*** Opening of Data shown ***

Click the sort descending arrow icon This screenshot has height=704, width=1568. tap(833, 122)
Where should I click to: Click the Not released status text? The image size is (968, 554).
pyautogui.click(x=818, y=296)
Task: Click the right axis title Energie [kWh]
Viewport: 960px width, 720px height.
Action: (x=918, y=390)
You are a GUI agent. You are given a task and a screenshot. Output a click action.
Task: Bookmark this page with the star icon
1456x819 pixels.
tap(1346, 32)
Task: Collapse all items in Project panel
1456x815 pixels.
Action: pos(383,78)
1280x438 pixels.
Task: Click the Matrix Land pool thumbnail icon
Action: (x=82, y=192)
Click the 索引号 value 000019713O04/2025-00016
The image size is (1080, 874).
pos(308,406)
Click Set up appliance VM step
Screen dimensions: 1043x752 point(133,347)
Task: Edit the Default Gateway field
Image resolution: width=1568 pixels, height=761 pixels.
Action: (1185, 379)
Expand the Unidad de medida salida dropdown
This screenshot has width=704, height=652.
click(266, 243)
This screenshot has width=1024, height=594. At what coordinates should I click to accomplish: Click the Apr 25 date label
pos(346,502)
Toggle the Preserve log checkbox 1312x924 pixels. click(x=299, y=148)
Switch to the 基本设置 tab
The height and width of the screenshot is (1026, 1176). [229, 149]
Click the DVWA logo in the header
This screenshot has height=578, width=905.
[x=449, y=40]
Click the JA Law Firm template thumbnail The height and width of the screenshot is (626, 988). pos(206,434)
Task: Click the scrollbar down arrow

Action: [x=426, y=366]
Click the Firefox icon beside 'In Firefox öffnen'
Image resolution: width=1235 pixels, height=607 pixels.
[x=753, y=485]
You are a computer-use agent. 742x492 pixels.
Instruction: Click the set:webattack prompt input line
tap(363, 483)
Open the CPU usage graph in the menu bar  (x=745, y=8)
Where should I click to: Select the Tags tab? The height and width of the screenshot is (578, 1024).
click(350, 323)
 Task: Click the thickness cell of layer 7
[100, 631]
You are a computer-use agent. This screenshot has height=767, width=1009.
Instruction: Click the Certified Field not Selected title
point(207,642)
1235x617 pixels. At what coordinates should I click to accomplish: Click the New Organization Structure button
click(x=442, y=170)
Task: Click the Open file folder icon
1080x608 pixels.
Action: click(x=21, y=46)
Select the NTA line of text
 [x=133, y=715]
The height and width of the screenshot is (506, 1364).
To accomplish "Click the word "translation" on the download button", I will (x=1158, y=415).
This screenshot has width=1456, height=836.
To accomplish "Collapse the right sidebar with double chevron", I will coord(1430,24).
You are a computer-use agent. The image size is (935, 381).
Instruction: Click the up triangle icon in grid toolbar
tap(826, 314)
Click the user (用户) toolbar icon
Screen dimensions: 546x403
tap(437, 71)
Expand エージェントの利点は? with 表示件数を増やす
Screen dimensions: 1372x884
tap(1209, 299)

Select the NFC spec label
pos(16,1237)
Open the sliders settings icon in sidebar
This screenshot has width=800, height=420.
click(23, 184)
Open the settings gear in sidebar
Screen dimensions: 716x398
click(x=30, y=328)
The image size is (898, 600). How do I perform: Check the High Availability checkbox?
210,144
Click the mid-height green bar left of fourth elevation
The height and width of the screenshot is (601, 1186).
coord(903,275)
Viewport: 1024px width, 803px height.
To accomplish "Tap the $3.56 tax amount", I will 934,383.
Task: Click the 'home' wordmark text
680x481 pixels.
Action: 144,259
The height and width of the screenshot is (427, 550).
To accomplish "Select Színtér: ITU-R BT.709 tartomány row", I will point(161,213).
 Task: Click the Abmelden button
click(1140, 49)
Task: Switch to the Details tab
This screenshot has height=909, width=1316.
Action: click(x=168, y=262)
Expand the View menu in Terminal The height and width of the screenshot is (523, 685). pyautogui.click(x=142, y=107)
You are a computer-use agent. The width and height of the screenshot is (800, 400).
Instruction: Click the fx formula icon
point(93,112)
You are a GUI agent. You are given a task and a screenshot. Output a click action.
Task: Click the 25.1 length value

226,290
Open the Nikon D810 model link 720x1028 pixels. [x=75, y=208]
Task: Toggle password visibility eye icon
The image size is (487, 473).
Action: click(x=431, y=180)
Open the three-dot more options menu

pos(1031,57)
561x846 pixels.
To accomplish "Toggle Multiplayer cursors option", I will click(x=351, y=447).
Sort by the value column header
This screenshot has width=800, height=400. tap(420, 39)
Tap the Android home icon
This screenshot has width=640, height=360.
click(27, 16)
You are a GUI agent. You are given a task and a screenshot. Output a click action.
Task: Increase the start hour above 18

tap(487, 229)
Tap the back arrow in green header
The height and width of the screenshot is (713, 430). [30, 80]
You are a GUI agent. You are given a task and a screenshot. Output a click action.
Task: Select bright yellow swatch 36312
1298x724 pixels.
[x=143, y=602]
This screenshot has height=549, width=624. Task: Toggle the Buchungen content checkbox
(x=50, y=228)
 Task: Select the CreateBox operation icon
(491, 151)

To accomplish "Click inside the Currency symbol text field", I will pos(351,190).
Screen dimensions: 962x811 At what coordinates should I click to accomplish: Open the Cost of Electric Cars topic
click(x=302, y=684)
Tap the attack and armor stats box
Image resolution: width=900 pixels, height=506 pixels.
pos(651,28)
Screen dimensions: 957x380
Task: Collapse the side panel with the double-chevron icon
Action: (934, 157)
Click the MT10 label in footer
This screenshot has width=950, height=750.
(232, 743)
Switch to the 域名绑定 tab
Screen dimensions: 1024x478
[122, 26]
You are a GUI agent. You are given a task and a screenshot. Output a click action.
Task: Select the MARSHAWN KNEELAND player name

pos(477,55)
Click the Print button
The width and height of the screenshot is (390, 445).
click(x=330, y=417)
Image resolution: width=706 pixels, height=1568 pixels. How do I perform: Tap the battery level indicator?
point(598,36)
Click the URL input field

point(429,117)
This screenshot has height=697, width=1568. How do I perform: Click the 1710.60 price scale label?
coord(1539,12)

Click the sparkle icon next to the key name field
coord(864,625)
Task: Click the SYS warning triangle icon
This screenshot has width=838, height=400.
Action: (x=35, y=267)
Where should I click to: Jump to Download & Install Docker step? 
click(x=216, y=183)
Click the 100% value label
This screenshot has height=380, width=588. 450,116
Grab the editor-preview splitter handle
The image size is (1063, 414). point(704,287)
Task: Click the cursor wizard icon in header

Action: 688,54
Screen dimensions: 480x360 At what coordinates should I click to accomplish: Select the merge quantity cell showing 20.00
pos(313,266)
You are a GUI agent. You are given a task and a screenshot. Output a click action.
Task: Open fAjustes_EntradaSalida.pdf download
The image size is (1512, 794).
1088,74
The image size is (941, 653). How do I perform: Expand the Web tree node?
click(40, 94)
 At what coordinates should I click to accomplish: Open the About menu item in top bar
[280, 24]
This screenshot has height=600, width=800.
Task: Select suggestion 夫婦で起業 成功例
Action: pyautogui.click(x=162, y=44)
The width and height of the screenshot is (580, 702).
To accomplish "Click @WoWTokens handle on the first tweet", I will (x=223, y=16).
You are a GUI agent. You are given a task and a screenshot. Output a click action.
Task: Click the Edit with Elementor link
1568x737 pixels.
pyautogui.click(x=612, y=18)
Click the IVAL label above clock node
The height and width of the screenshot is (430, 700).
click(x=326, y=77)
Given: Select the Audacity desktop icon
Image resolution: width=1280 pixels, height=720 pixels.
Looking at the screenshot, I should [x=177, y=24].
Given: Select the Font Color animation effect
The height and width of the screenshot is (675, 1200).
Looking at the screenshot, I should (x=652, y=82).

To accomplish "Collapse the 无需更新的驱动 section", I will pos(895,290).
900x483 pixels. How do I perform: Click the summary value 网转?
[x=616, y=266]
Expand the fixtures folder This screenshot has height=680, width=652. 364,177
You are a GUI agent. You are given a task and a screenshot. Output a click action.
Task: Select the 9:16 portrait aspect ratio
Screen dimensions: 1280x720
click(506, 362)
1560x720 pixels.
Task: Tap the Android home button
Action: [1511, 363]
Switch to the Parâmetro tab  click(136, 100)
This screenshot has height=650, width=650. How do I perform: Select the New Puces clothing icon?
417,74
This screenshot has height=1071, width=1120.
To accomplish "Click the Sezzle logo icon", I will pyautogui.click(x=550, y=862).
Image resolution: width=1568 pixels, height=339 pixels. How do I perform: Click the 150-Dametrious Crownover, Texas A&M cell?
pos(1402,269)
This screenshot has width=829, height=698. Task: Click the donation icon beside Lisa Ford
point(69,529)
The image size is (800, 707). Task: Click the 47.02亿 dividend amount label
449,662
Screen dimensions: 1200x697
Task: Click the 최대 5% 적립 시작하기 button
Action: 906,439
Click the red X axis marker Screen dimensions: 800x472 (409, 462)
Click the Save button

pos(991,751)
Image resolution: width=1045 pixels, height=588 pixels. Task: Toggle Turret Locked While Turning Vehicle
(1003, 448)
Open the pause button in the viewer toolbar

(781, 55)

*** Close of Data shown ***

▶ **Task to complete**
What you give back should be exactly the lines of the data above from the line with "You are a computer-use agent. This" through the line with "The height and width of the screenshot is (506, 1364).", both of those included, and nothing more.

▶ **Solution to the exercise**
You are a computer-use agent. This screenshot has height=767, width=1009.
Instruction: Click the Certified Field not Selected title
point(207,642)
1235x617 pixels. At what coordinates should I click to accomplish: Click the New Organization Structure button
click(x=442, y=170)
Task: Click the Open file folder icon
1080x608 pixels.
Action: click(x=21, y=46)
Select the NTA line of text
 [x=133, y=715]
The height and width of the screenshot is (506, 1364).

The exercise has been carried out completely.